In esProc, grouping and summary can be divided into two steps. The grouping results can be reused or for secondary processing, such as sorting, query, and re-grouping. Besides SQL supported direct grouping (equivalent grouping) based on a field in the data set, esProc grouping can be based from external instead of the original data set, such as from the parameters, other data sets, temporarily organized sets, etc.
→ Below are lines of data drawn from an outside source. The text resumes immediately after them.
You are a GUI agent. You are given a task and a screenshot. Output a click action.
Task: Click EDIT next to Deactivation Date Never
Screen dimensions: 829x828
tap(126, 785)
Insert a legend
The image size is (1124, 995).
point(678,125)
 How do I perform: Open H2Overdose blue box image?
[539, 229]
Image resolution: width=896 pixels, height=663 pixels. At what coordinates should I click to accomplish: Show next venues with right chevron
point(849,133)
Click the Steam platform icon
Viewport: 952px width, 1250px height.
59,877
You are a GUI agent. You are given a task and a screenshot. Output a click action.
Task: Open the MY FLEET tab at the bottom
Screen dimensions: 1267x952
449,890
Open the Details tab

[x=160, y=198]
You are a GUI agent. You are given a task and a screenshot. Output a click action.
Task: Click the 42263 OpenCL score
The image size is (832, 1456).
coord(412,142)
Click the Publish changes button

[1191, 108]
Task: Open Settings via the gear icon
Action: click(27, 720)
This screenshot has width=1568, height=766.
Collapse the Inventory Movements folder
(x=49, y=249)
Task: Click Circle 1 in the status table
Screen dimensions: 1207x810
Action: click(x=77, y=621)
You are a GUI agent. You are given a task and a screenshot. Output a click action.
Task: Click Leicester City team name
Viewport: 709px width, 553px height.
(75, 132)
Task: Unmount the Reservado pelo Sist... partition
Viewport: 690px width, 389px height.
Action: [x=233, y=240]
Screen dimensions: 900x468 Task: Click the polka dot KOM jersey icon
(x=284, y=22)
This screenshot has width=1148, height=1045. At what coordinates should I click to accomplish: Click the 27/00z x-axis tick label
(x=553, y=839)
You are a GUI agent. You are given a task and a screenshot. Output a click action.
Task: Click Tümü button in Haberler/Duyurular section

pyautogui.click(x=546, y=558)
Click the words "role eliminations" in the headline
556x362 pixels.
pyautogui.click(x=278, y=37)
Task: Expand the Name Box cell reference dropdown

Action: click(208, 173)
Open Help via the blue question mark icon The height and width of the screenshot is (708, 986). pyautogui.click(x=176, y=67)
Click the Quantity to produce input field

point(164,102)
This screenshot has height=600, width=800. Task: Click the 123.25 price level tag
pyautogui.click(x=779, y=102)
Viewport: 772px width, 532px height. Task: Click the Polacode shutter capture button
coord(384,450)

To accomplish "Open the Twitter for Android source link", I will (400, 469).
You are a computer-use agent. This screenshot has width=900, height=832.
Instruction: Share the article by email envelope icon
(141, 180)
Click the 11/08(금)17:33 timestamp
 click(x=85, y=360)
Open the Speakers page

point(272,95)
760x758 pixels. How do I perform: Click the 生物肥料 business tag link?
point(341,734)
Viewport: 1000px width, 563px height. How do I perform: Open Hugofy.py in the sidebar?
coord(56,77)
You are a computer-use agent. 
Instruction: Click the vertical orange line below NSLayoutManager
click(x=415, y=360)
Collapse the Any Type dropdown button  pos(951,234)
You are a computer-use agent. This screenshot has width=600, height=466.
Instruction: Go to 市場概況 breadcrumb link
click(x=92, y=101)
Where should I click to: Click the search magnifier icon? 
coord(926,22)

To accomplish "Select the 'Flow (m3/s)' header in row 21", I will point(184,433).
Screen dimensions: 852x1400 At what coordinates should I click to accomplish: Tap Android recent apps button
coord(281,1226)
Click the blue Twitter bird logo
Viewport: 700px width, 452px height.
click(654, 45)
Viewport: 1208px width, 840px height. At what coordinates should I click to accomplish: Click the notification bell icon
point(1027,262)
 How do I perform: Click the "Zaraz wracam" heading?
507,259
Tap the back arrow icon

In addition, esProc can also conveniently group under the boolean conditions.

Align grouping

  • The criteria of align grouping is not assigned by the original dataset but is from the external sources such as parameters, other datasets, and the set temporally organized by users.
  • For example, to check the insurance policy of top N sales person who get the least customer complaints, you can retrieve the list of sales person meeting the complaint conditions from the CRM system, and group these policy data in the policy system by this list.
  • Align grouping makes the criteria of grouping no longer limiting to the original dataset. The flexibility of grouping is thus improved.
  • The align grouping belongs to the non- equivalence grouping, which support the null set in the result of grouping.
A
1 =db.query(“select * from Employee”)
2 =[“Sales”,”R&D”,”Admin”,”Support”]
3
=A1.align(A2,Dept)
Align group
4
=A3.new(Dept,~.count():Quantity,~.avg(Age):avgAge)
Constitute a table sequence by grouping results
Enum grouping

  • The grouping criteria of enum grouping can be from the expression. For example, group the employees into 3 teams by a certain criteria, a team for those younger than 30, a team for those aged between 30 and 40, and a team for those order than 40.
  • Enum grouping is also a kind of non-equal group which is generally characterized with “result is obtained in a way consistent with the grouping criteria). You can directly and simply implement some features that are hard for SQL to implement.
  • The unwanted group can be removed directly. For example, to group the data into 2 groups, one group for those between 30 and 40, and one group for those higher than 40, then the result is collected in only these 2 groups. (For SQL, there will be an extra empty group).
  • Even if a certain group of data is empty, the result of enum grouping operation will still keep this group. In the below example, suppose if there is not any employee younger than 30, then this group still exist with a count of member equaling 0 (this group does not exist for SQL).
  • The non-equal grouping enables users to control the group member more flexibly. For example, to group into a team for employees between 20 and 40, and a team for employees between 30 and 50, then those aged between 30 and 40 can appear in either team or both teams. (For SQL, it is only allowed to appear in either team).
A
1 =db.query(“select * from Employee”)
2 =[“?<=31″,”?>31 && ?<=41″,”?>41″] Enum group conditionally
3
=A1.enum(A2,Age)
4 =[“?<=31″,”?>21 && ?<=41″,”?>51″] Option of @r allows the overlap of enum group
5
=A1.enum@r(A4,Age)